Start of Document extract
The Mila Grinder packaging by Bakic.
The Mila Grinder packaging by Bakic. Courtesy of Bakic

If the sustainable theme is a given by now, new hot topics rose to the fore. These included how to reinvent makeup archetypes for modern times and experiment with new gestures in delivery systems to help brands further engage with a consumer who is knowledgeable, price cautious and, ultimately, less loyal.

Along with products, solutions could be found also in manufacturers’ business models. To be competitive today, diversification, flexibility and speed are seen as pivotal elements for suppliers.

The Business Outlook

Innovation was one key driver that enabled cosmetic manufacturing powerhouse Intercos Group to exceed the 1 billion euro threshold in sales in 2024, up 7.8 percent compared to the previous year. 

But it wasn’t the only factor. The firm’s widespread presence and network of 16 production plants located in all major markets — including Italy, Poland, China, South Korea, India, Brazil and the U.S. — gave Intercos a competitive advantage as brands sought more flexible supply chains, and is set to become even more crucial this year in the context of protectionist policies. 

Intercos’ diversification in terms of customers, market segments served and product categories also propelled growth, even in key regions where markets were contracting, such as China. 

“Despite the exceptional event of the cyber attack in the first quarter [last year], which had repercussions on operating activities for a number of months and the significant slowdown of the beauty segment in China, in the U.S. and the weakened growth in Europe, Intercos reported double-digit growth for every quarter subsequent to the cyber attack,” said Renato Semerari, chief executive officer of Intercos Group, mentioning that in the fourth quarter of 2024 revenues beat expectations and grew 14.5 percent to 289.8 million euros versus the same period in 2023.

In the first two months of 2025, the group’s order intake reached a new record, standing at 144 million euros, which led Semerari to project a growth in total sales between 5 and 7 percent for 2025, beating the general market’s pace he expects to increase 4 percent globally this year.

Hence, Intercos’ commitment to further invest in its offering and facilities, especially in Asia. Following the expansion of its plant in Poland and a dedicated fragrance plant that opened in Italy in 2023, in the second half of 2024 it expanded its plant in South Korea and opened one of four Chinese factories.

Intercos Group's booth at Cosmoprof Worldwide Bologna.
Intercos Group’s booth at Cosmoprof Worldwide Bologna. Courtesy of Intercos Group

Gotha Cosmetics’ CEO Paolo Valsecchi is also reaping the benefits of the investment the Italian makeup manufacturer made in China in 2022, when it acquired the formulation and filling company iColor Group

“The real challenge for everyone is to become global. Today in this sector, the only real global player is Intercos,” said Valsecchi. “The regional aspect is essential, and China represents an important element of speed,” he added, mentioning that Gotha’s sales are still mainly split between Europe and the U.S. — each accounting for between 40 and 45 percent of the business — but Asia is growing rapidly.
End of Document extract
Start of Raw data
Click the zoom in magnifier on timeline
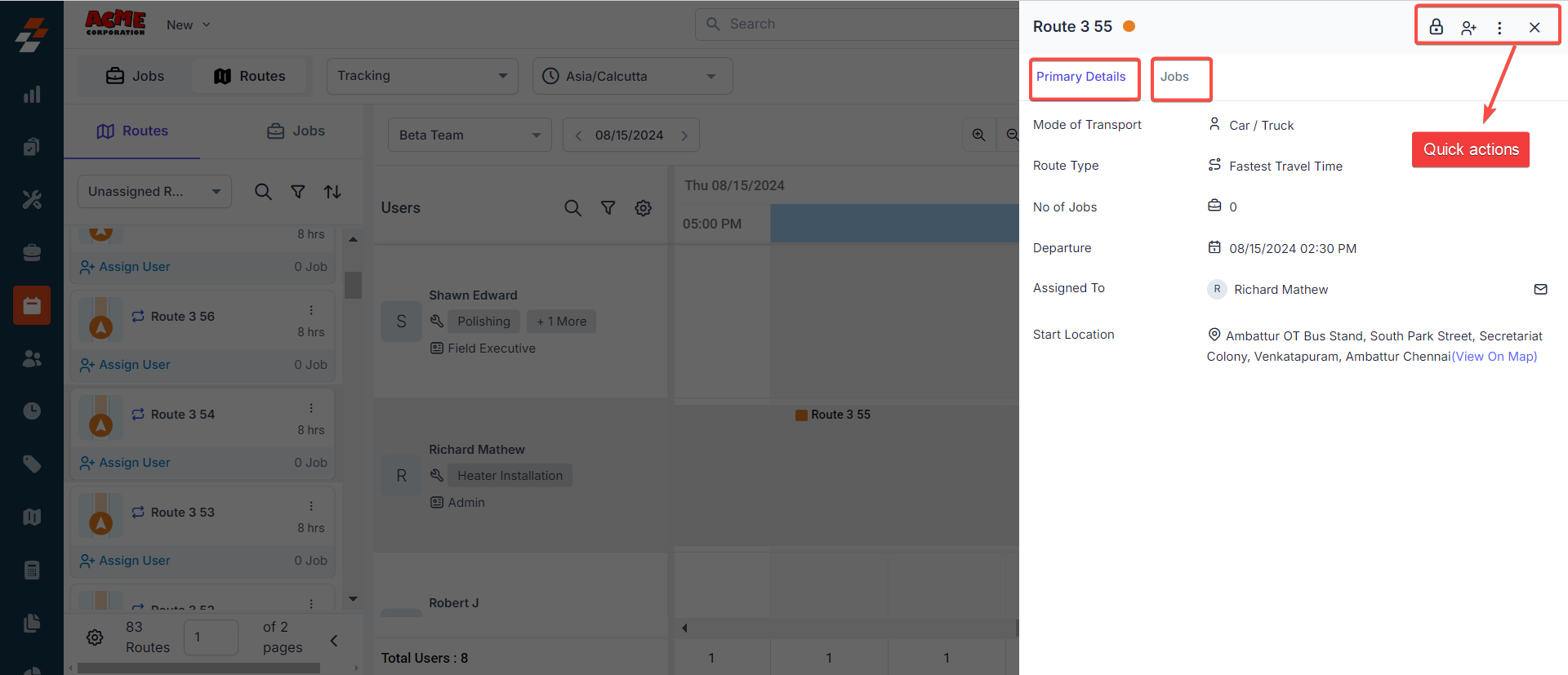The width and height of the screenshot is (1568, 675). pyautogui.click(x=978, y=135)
End of Raw data
Start of Raw data
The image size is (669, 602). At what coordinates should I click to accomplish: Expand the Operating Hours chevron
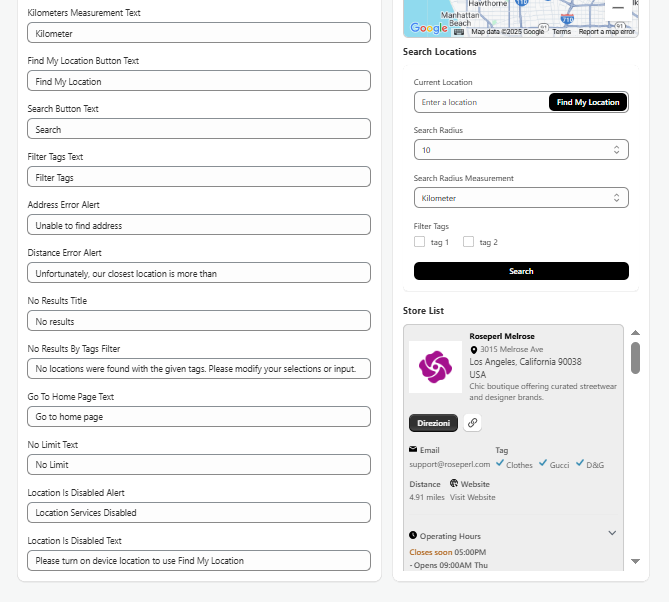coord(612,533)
End of Raw data
Start of Raw data
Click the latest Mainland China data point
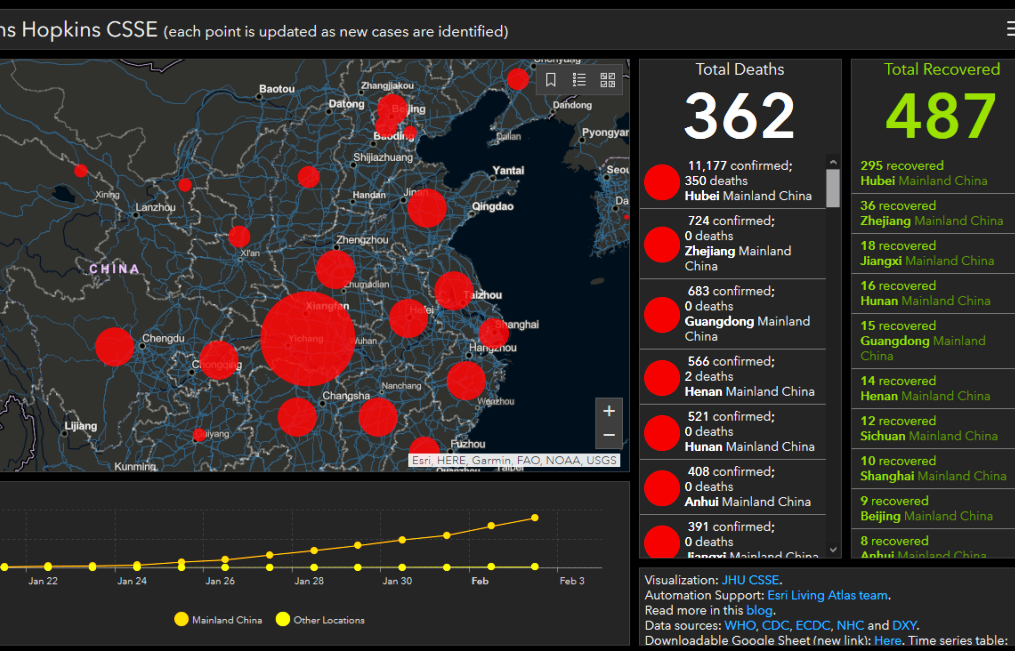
End of Raw data
Reproduce the passage from the cosmetics industry article between "Along with products, solutions" and "the previous year.", inclusive. Rely only on the text about the cosmetics manufacturing industry.

Solved problem -
Along with products, solutions could be found also in manufacturers’ business models. To be competitive today, diversification, flexibility and speed are seen as pivotal elements for suppliers.

The Business Outlook

Innovation was one key driver that enabled cosmetic manufacturing powerhouse Intercos Group to exceed the 1 billion euro threshold in sales in 2024, up 7.8 percent compared to the previous year.